What Is Already Known about the Topic?

  1. The health benefits of healthy diet and physical activity, in general, and among diabetic patients, are well documented.

  2. The sociodemographic characteristics associated with adherence to diet and physical activity among Nepalese diabetic patients have been established.

What Does This Paper Add?

  1. The psychosocial and other modifiable risk factors that prevent T2DM patients in Nepal from adhering to diet and exercise advice.

  2. Sociocultural rather than individual characteristics were significant barriers to diet and exercise compliance among Nepalese T2DM patients.

Acknowledgments

The author would like to extend sincere gratitude to all of the study participants. She also appreciates the supervision and suggestions received from Professor Naveen Shrestha, Pokhara University, in every phase of this study.
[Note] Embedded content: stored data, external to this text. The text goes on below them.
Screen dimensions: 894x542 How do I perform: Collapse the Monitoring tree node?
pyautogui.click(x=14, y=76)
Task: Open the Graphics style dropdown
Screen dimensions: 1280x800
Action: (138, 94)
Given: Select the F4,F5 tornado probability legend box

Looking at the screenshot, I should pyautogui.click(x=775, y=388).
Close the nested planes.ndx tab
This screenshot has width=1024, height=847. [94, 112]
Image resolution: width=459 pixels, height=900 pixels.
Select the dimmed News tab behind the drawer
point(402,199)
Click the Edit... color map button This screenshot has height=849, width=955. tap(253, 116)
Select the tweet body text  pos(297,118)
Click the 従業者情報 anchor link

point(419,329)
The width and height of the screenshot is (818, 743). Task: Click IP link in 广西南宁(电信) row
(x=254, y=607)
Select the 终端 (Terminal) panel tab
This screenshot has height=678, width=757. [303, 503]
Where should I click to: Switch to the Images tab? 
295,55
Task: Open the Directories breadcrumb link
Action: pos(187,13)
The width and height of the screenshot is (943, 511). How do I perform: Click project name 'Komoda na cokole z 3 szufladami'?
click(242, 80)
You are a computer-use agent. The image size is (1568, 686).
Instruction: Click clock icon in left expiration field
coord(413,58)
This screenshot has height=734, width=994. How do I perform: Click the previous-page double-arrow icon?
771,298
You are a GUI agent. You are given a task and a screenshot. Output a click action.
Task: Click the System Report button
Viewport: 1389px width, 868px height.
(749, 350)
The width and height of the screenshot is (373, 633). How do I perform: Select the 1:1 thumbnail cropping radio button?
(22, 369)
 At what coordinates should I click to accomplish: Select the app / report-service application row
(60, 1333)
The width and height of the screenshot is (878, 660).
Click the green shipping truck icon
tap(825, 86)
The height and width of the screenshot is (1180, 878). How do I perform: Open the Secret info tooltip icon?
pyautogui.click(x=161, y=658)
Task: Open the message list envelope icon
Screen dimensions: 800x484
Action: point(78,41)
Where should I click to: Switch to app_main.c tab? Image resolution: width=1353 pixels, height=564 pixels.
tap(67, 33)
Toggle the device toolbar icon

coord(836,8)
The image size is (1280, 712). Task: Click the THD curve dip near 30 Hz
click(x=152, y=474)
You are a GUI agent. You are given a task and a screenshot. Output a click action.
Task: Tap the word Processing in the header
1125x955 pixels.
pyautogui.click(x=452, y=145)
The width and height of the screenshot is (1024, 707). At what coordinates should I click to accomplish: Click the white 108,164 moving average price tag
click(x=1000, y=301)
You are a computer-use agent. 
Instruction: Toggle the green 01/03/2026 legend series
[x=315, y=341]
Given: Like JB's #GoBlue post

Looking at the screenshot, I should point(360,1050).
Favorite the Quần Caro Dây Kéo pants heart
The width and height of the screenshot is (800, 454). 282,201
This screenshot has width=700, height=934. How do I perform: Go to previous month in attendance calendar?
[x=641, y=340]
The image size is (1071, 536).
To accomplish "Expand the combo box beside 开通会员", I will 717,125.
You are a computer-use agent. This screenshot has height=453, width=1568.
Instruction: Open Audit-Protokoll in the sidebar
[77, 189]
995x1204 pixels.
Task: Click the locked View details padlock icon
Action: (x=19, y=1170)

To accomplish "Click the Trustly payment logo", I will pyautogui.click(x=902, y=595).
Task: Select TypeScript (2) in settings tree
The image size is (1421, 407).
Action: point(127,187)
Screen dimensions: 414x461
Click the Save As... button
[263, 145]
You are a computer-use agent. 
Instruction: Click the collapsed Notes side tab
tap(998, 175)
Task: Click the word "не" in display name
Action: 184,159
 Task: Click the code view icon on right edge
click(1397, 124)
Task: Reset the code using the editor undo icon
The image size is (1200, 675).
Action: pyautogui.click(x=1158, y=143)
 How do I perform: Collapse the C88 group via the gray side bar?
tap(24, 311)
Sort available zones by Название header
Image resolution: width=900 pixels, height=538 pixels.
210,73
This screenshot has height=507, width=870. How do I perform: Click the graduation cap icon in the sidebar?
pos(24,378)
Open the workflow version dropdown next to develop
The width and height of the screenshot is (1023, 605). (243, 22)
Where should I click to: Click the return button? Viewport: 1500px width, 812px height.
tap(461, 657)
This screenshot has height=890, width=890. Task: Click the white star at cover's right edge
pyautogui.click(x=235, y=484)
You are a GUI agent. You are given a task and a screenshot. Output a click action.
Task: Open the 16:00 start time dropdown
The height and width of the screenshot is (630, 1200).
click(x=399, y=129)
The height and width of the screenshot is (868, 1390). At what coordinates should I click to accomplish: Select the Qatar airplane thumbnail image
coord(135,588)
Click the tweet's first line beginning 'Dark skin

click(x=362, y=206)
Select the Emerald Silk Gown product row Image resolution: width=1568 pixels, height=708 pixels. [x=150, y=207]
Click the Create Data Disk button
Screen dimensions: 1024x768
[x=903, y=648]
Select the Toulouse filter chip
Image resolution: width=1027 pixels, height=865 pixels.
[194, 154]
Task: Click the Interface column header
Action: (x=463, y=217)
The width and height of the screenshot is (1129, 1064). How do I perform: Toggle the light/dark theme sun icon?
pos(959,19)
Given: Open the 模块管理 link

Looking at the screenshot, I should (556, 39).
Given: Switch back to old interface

She is grateful to Anushree Acharya and Dipta Amatya for helping with data collection. She would also like to thank Mr. Praful Pradhananga, AHEAD-Nepal, for his continuous support since the inception of this study. A sincere appreciation goes to Karen Callahan, University of Nevada, Las Vegas, for proofreading the manuscript. Special appreciation is expressed to DTECC-Nepal (for study site) and Kathmandu Diabetes & Thyroid Centre (for pretest site). This study was partially funded by the University Grant Commission (UGC), Bhaktapur, Nepal.

Disclosure

The funding sponsors had no role in the design of the study; collection, analysis, and interpretation of data; and in writing of the manuscript.

Conflicts of Interest

The author declared having no conflicts of interest.